Ketika sedang bekerja, tiba-tiba tanah di tebing sebelah kanan jalan tersebut longsor dan menimbun para pekerja yang selamat.
Melihat hal tersebut beberapa pekerja yang selamat memberitahu rekan-rekannya dan bersama-sama memberikan pertolongan.
Sementara itu proses evakuasi berlangsung selama tiga jam menggunakan alat berat dan semua korban dapat dievakuasi pada Rabu sore ke puskesmas terdekat.
Tim kepolisian mengidentifikasi masing-masing korban sebelum diserahkan ke keluarga.
Kapolres Muaraenim AKBP Donni Eka Syaputra menyatakan, pihaknya telah memeriksa tiga saksi yang melihat saat kejadian.
Kemudian di lokasi kejadian telah memberikan garis police line untuk menutup sementara lokasi tambang dan melarang warga untuk melakukan aktifitas penambangan terutama pihaknya sedang melakukan penyelidikan.
Saat ini, lanjut AKBP Donni, semua korban sudah dilakukan tindakan medis oleh Pihak Puskesmas Tanjung Agung dan telah diserahkan kepada keluarga korban untuk dibawa ke rumah duka.

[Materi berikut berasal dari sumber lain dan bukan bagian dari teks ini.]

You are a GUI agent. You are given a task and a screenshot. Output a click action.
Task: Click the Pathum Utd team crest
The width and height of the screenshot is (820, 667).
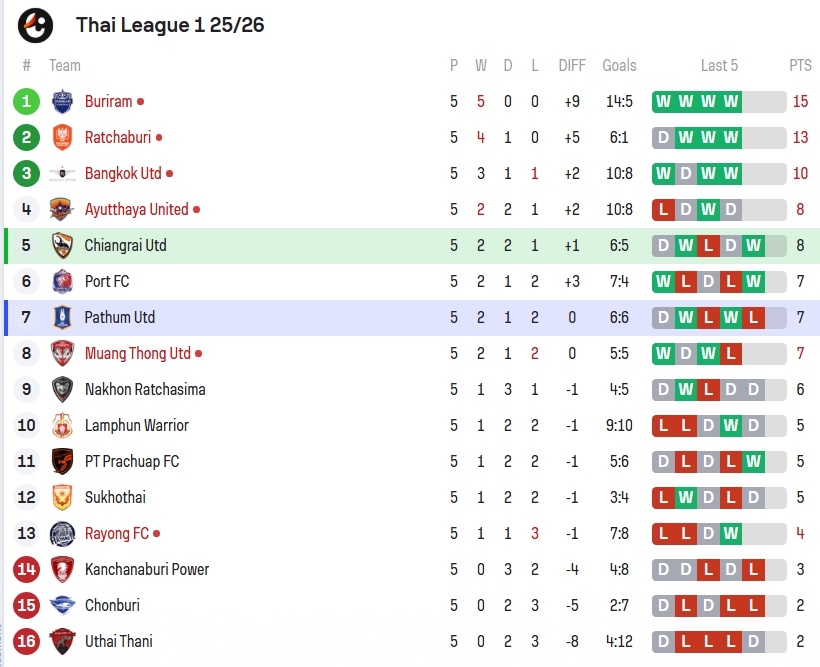point(62,318)
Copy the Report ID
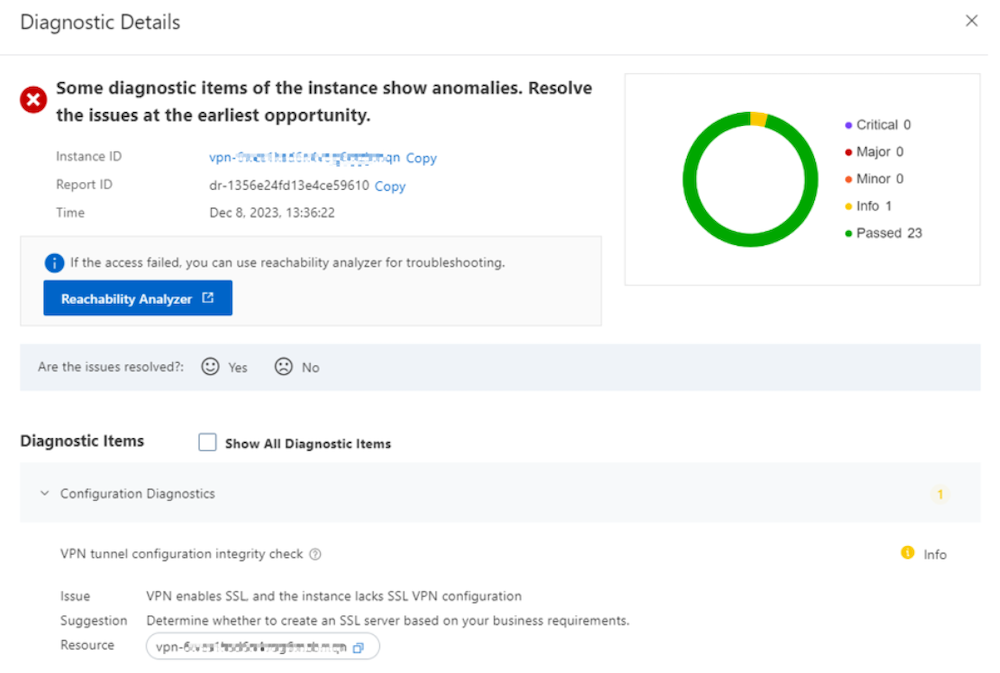The image size is (1000, 673). [x=390, y=186]
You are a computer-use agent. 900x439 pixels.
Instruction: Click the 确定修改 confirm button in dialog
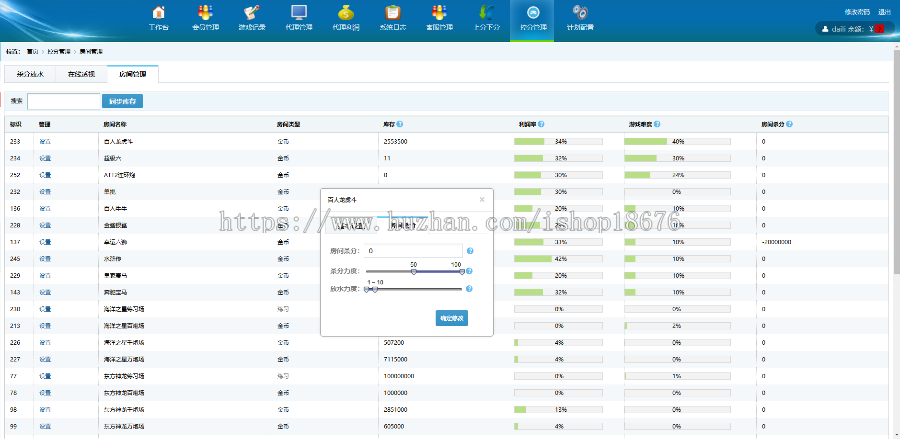tap(452, 318)
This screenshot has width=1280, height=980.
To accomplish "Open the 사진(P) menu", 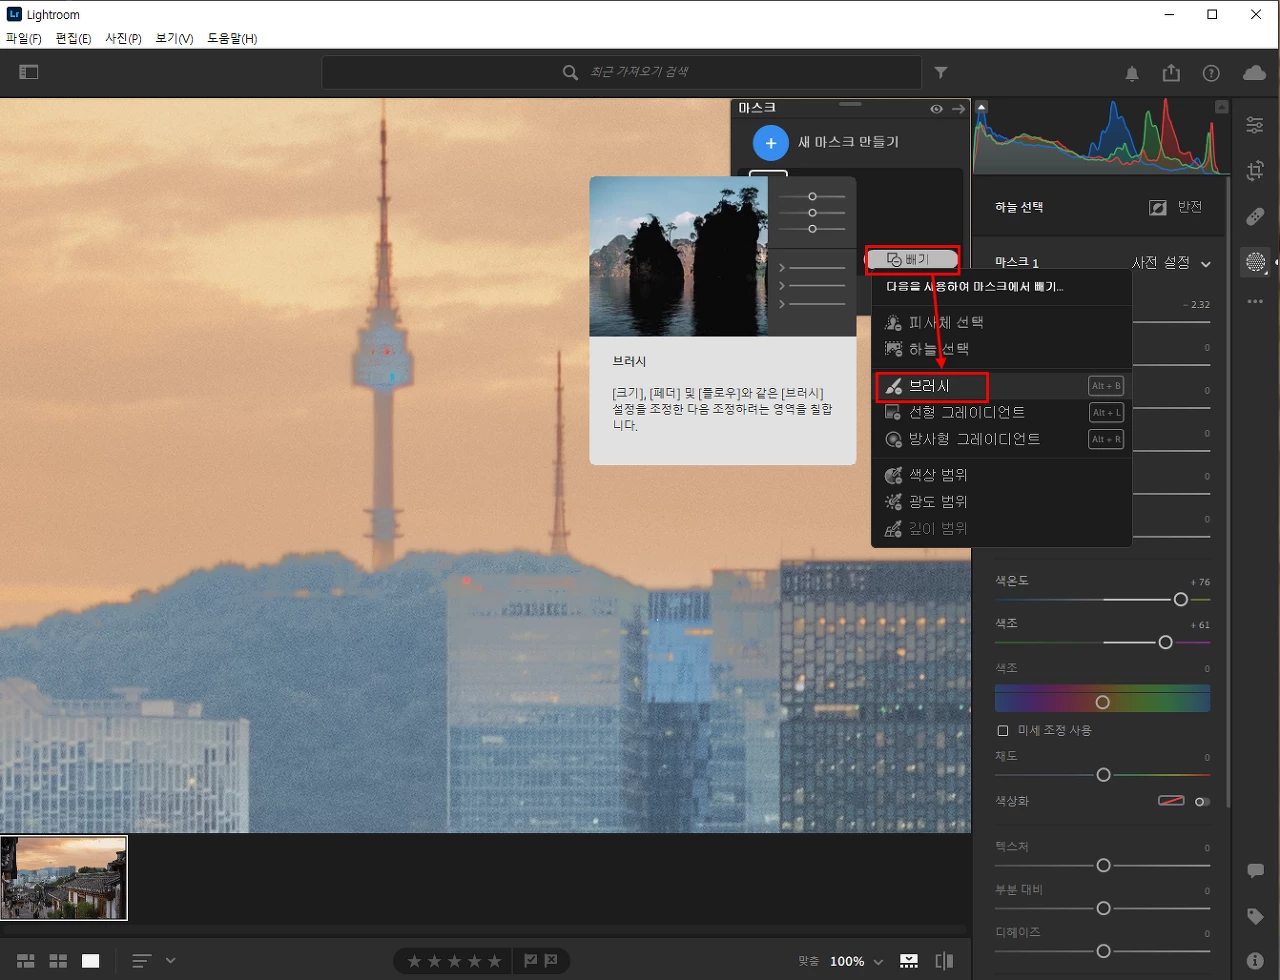I will (123, 38).
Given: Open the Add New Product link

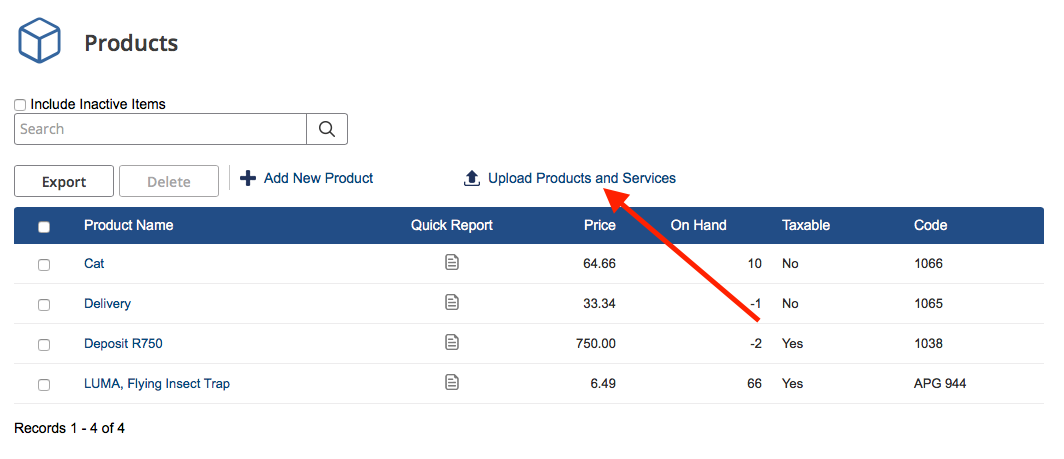Looking at the screenshot, I should [318, 178].
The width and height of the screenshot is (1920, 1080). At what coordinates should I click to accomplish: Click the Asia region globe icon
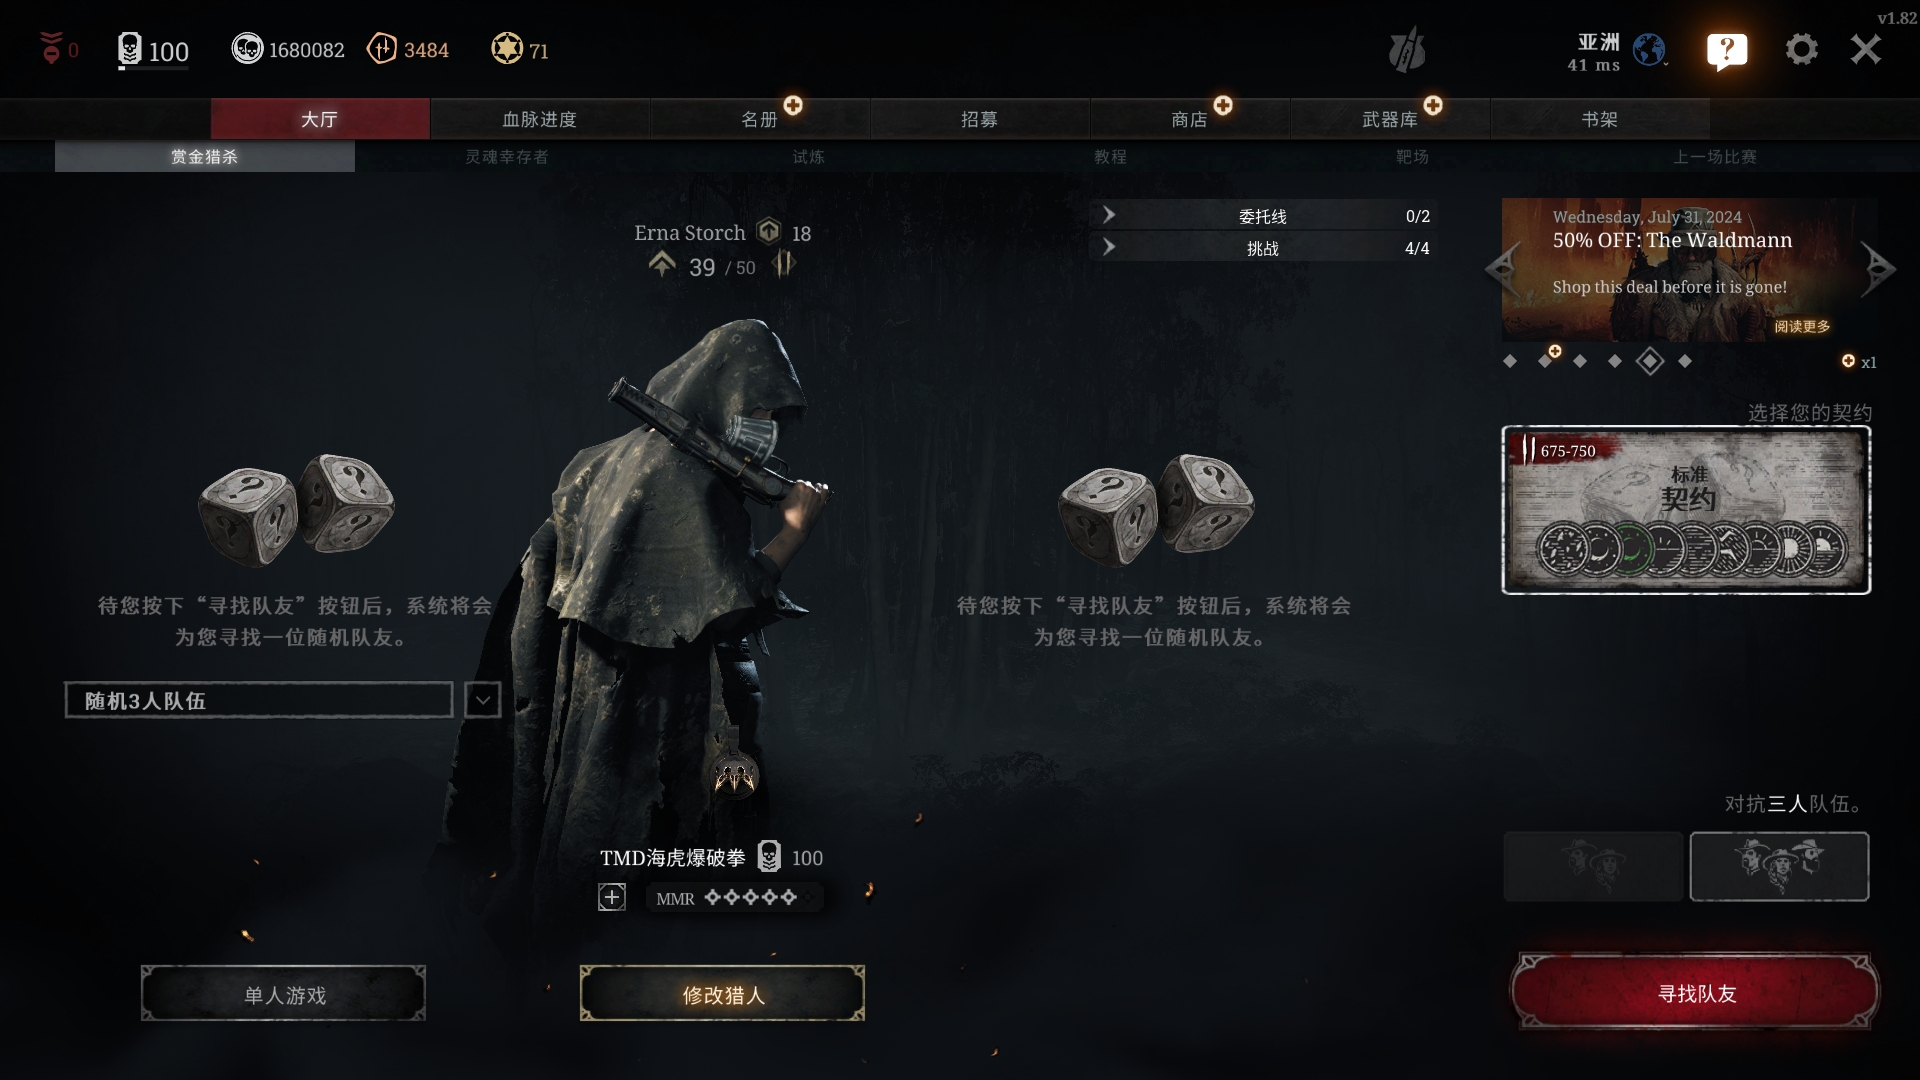click(x=1649, y=49)
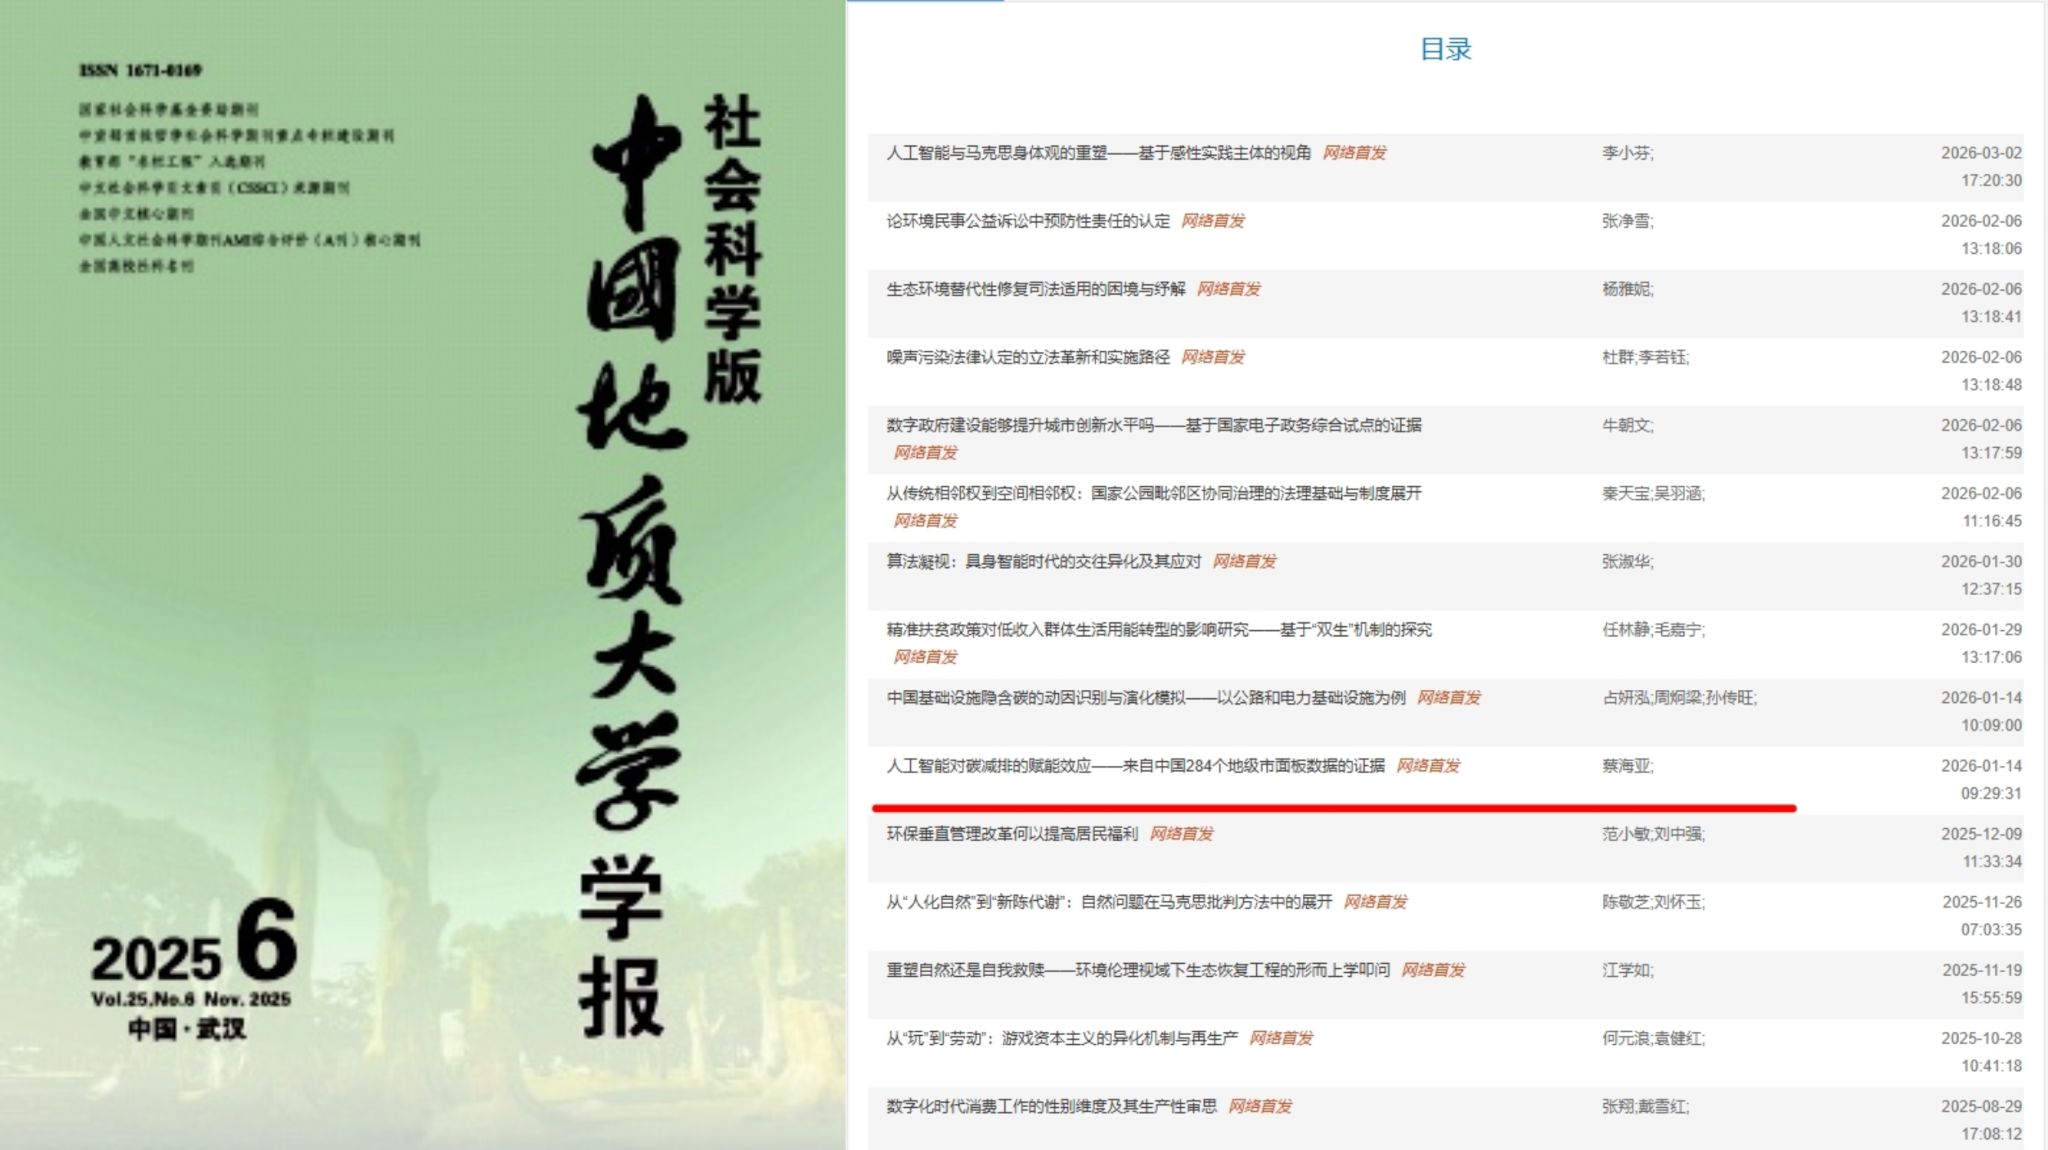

Untuk korban yang berdomisi di luar daerah, telah dijemput oleh pihak keluarga dan dibawa menuju rumah kediamannya.
Sementara Kapolsek Tanjung Agung AKP Faisal Pangihutan Manulu menyatakan bahwa disekitar lokasi memang banyak aktivias penambangan batu bara yang dikelola warga.
Namun tambang tersebut tergolong ilegal dan sudah sering diingatkan pihak kepolisian agar tak dilakukan pembangan.
"Kalau selama saya jadi kapolsek baru ini ada kejadian tertimbun. Tapi dari keterangan warga dulu sudah pernah ada kejadian serupa," kata AKP Faisal menambahkan.
Tambang Ditutup
TERKAIT peristiwa longsornya tambang batu bara rakyat, Rabu (21/10) siang, Plt Bupati Muaraenim Juarsah, menegaskan terhitung hari ini (Kamis, 22/10) menghentikan seluruh aktivitas tambang ilegal yang ada.
Ia meminta pemilik lahan untuk menyetop melakukan penambangan.
"Dengan adanya kejadian ini saya tegaskan, bagi pemilik lahan tambang ilegal untuk menghentikan aktivitas di tambang ilegal sampai ada proses lebih lanjut dari penegak hukum, mengingat kejadian hari ini, korbannya tidak sedikit, dan kepada pihak berwajib saya harap bisa mengusut tuntas peristiwa ini," katanya, Rabu (21/10).
Pihak Pemkab Muaraenim juga menghimbau masyarakat, untuk lebih waspada mengingat saat ini rawan terjadinya bencana longsor dan banjir dikarenakan musim penghujan ini.
"Jadi masyarakat harus lebih hati-hati dimana saja berada, mengingat kondisi cuaca yang terkadang ekstrem ditengah musim penghujan," pungkasnya.